L’actrice Adèle Haenel accuse Christophe Ruggia de harcèlement sexuel: il est radié de la Société française des réalisateurs de films

Adèle Haenel
Adèle Haenel - Photo News

La Société des réalisateurs de films (SRF) a annoncé lundi avoir décidé de radier de ses membres le réalisateur Christophe Ruggia, après des accusations d’ « attouchements » et de « harcèlement sexuel » de l’actrice Adèle Haenel alors qu’elle était âgée de 12 à 15 ans.

« Suite à l’enquête parue dans Médiapart, la SRF exprime son soutien total, son admiration et sa reconnaissance à la comédienne Adèle Haenel, qui a eu le courage de s’exprimer après tant d’années de silence.

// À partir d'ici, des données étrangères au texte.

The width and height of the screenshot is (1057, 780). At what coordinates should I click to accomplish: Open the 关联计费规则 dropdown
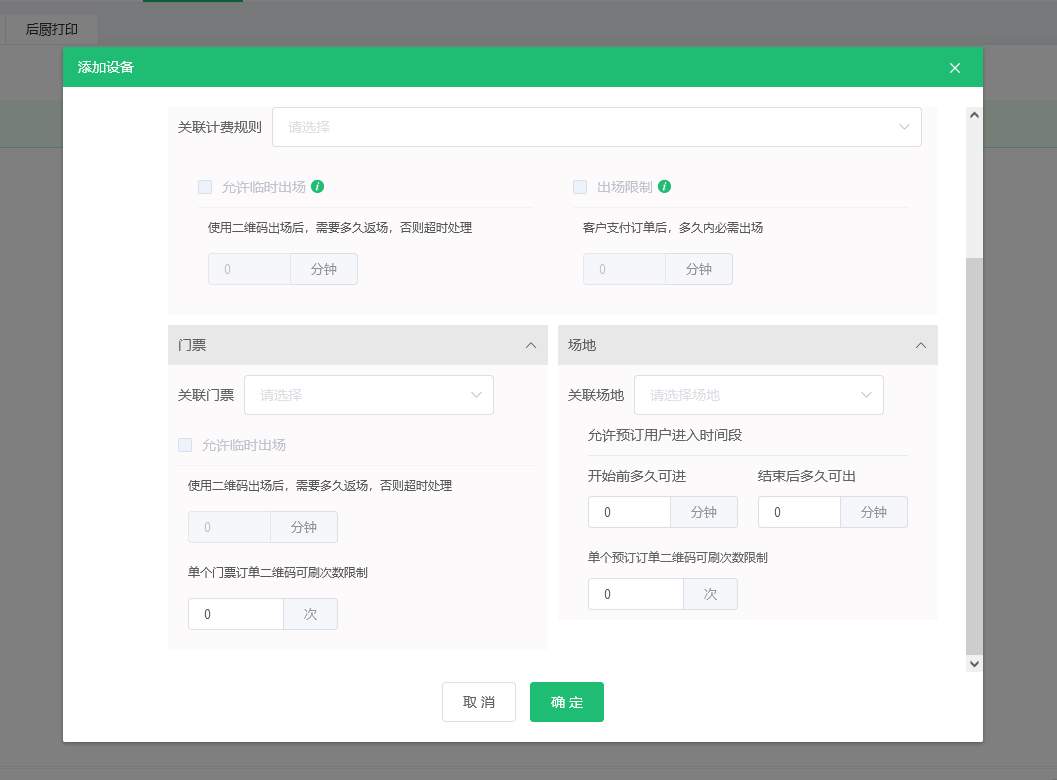(x=597, y=127)
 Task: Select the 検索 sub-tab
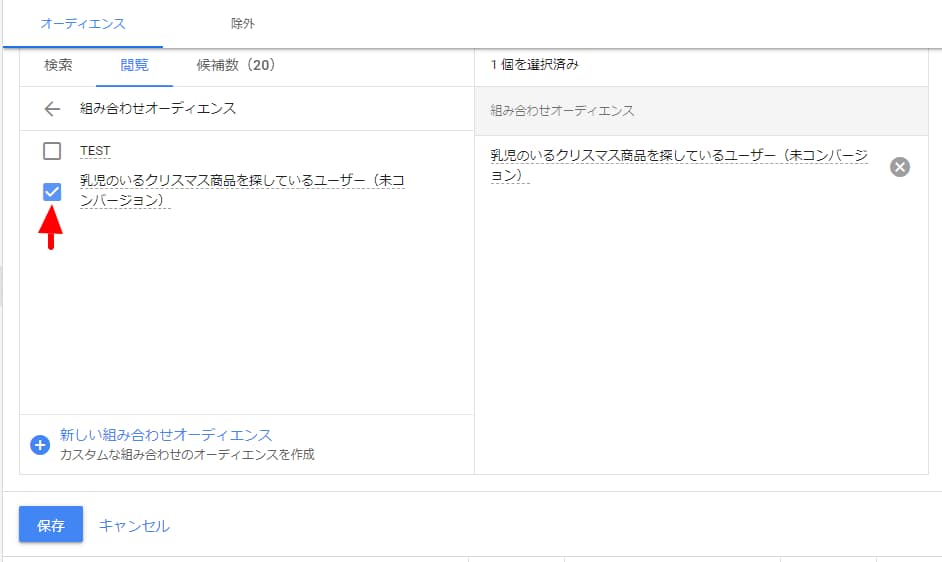click(x=58, y=65)
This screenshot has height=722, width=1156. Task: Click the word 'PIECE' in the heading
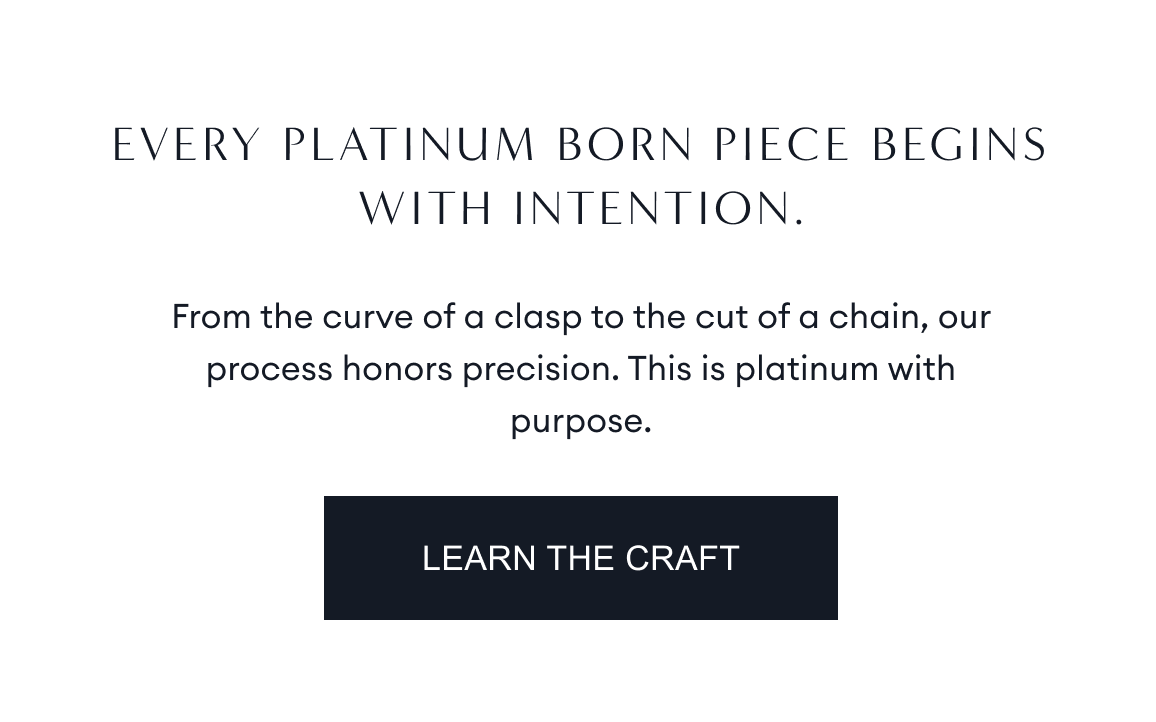tap(781, 145)
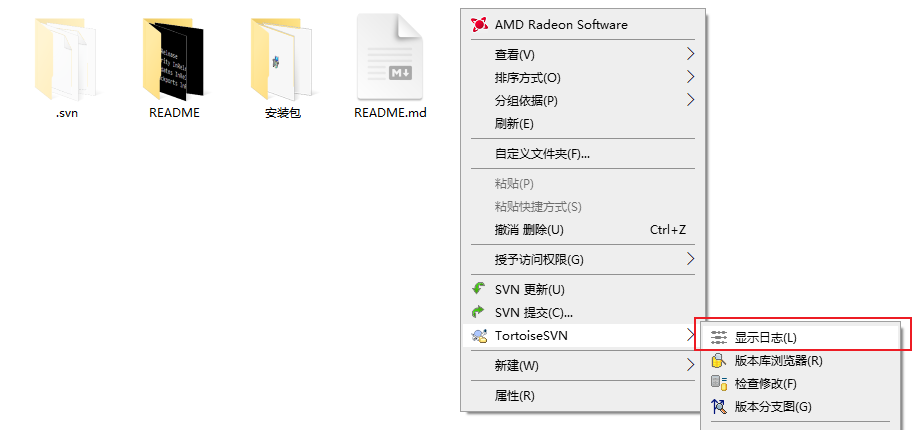Screen dimensions: 918x430
Task: Expand the 新建(W) submenu arrow
Action: (x=690, y=365)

Nous tenons à lui dire que nous la croyons et que nous en prenons acte immédiatement, sans nous dérober à notre propre responsabilité », a indiqué la SRF dans un communiqué.

« Nous avons lancé ce jour la procédure de radiation de Christophe Ruggia de la SRF », ajoute cette association professionnelle de cinéastes, qui compte quelque 300 adhérents.

Dans une longue enquête publiée dimanche par Médiapart, l’actrice française de 30 ans, récompensée par deux César dont celui de la meilleure actrice en 2015 pour « Les Combattants », accuse Christophe Ruggia, avec qui elle a tourné son premier film « Les Diables », d’« attouchements et de « harcèlement sexuel » alors qu’elle était âgée de 12 à 15 ans.

Le réalisateur a répondu par le biais de ses avocats qu’il « réfutait catégoriquement avoir exercé un harcèlement quelconque ou toute espèce d’attouchement sur cette jeune fille alors mineure ».

« Qu’il y ait une emprise involontaire de l’adulte, metteur en scène, c’est probable », mais « il nie catégoriquement les attouchements et le harcèlement sexuel », a réaffirmé à l’AFP lundi son avocat Jean-Pierre Versini.

« Je suis choquée qu’il démente », a déclaré Adèle Haenel lundi soir dans une émission en direct diffusée par le site de Médiapart. « Je suis encore plus choquée par le fait qu’il dise qu’il m’a ‘découverte’ (comme actrice NDLR), parce qu’en fait, il m’a surtout détruite », a-t-elle ajouté.

« Ça fait 17 ans, c’est un cheminement ultra-long », a-t-elle encore dit. « Le monde a changé. Et c’est pour ça aussi en fait que je parle, parce que je dois le fait de pouvoir parler à toutes celles qui ont parlé dans le cadre des affaires #MeToo et qui m’ont fait changer de perspective sur ce que j’avais vécu. Et du coup je voudrais contribuer à ça ».